Aprieta la vida, avanza el tiempo y decae la juventud pero mejora el servicio. De aquellos ventorrillos sofisticados, llegamos a los almacenes de cadena y a los centros comerciales. Cada vez que se llega al Guatapurí Plaza, retornan cascadeantes los recuerdos del viejo teatro San Jorge, el Caribe y el Cesar, transformados en modernas salas, con la comodidad de los buenos tiempos y de la frescola de Rodry es posible encontrar los multihelados del mejor nivel. De las ostras y los mejillones de Nacho el Químico, pasamos a la oferta de exquisiteces icoporadas hechas coctel. Y claro, no es menos cierto que las arepas y los chicharrones de la queridísima Pepa Baquero, ahora se consiguen como hamburguesas y otras formas de comida rápida.

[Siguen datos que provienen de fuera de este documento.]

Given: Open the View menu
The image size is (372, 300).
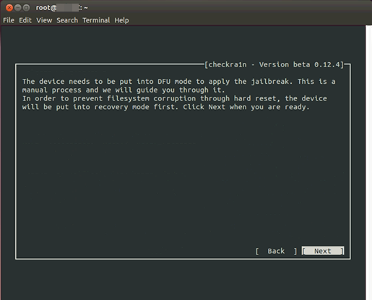Looking at the screenshot, I should point(44,20).
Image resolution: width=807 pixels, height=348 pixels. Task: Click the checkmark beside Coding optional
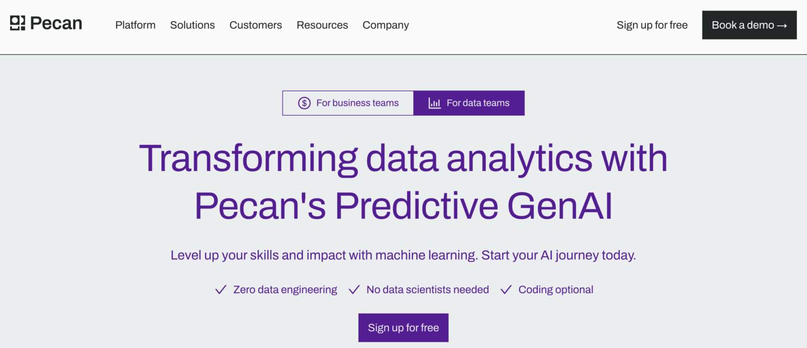[x=506, y=289]
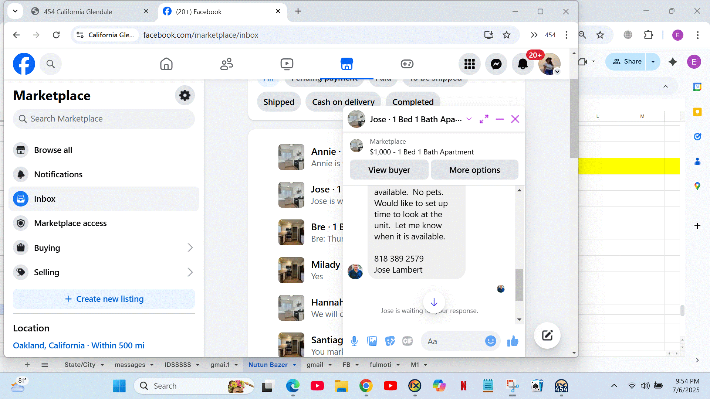
Task: Switch to the Nutun Bazer sheet tab
Action: 268,365
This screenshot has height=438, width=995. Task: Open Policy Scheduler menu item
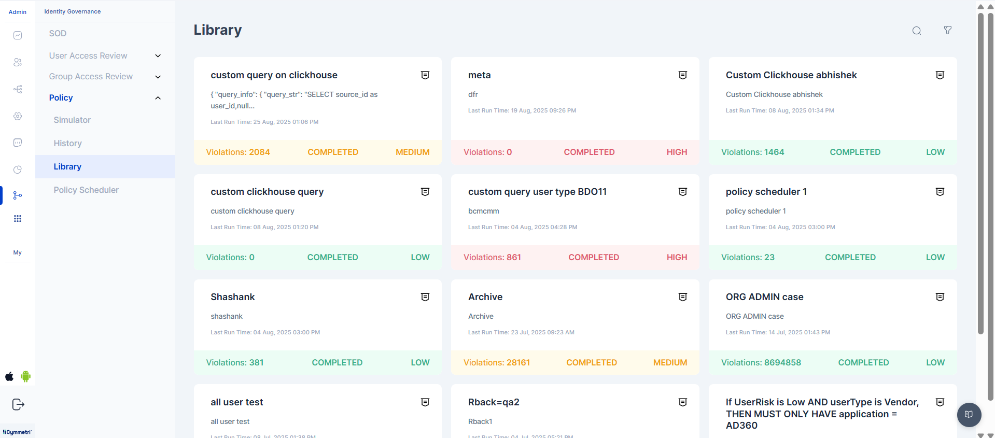pyautogui.click(x=86, y=190)
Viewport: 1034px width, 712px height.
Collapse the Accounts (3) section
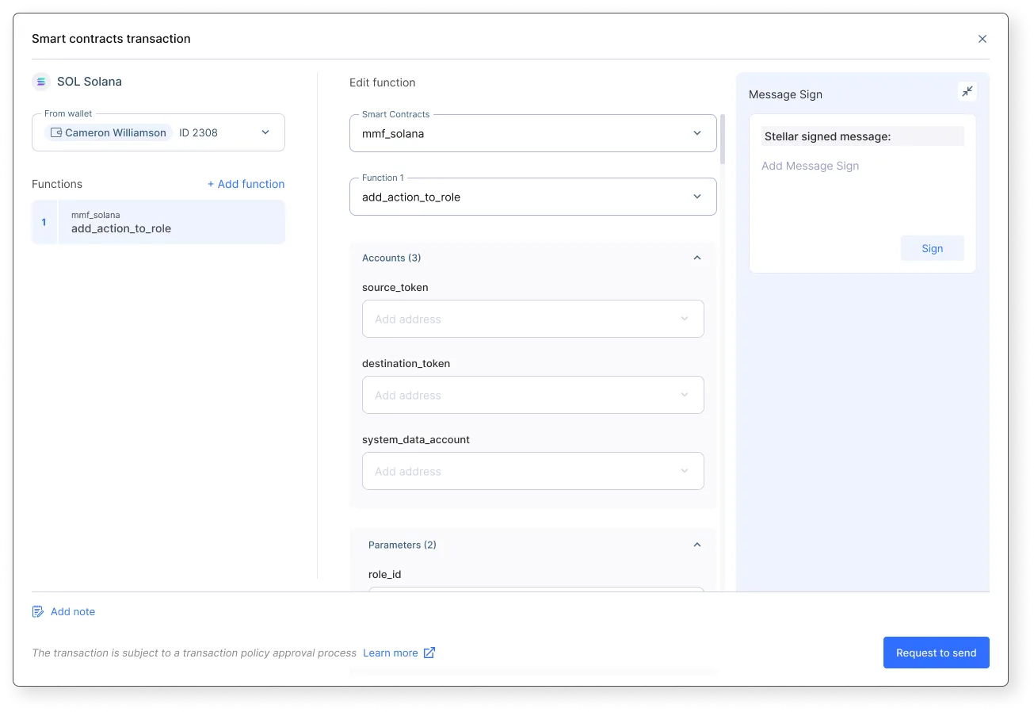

De aquellos baratillos, como el almacén de los pobres, el terremoto o los todo cien, se promueven las rebajas en los almacenes ancla como forma magistral para atraer clientes. Y de las andanzas del Dañao’ al lado de las fritangas, como entretención de los niños, cada centro tiene su mini parque de atracciones. Bien lo afirmó el pulmón de oro, Poncho Zuleta, en su canción los tiempos cambian.

Igual que aquella vez, cuando nuestro Valle sintió la revolución con la llegada de la primera peluquería Mary, a cinco pesos cada motilada –por el servicio de aire acondicionado- mientras que Severiche y el inovidable Pedro Meza, continuaban con la tarifa de 1,20 y 2 pesos, respectivamente.

Largo trecho hay del viejo chevelle de Pinto, Paba o Elías Gutiérrez, a la variedad de opciones de hoy día en cuanto a servicio de taxi se refiere. Lo único que no se consigue en esos centros comerciales es una buena chicha, de las rosadas, que se vendían y se venden a veces, en las tiendas de nuestro Valle eterno. ¡Que vivan las galletas de cresto! ¡Viva el dulce de maduro!

 

Alberto Muñoz Peñaloza

Valle del Cacique Upar

@AlbertoMunozPen

Cosas del Valle
Alberto Muñoz Peñaloza

Alberto Muñoz Peñaloza (Valledupar). Es periodista y abogado. Actualmente desempeña el cargo de director de la Casa de la Cultura de Valledupar y su columna “Cosas del Valle” nos abre una ventana sobre todas esas anécdotas que hacen de Valledupar una ciudad única.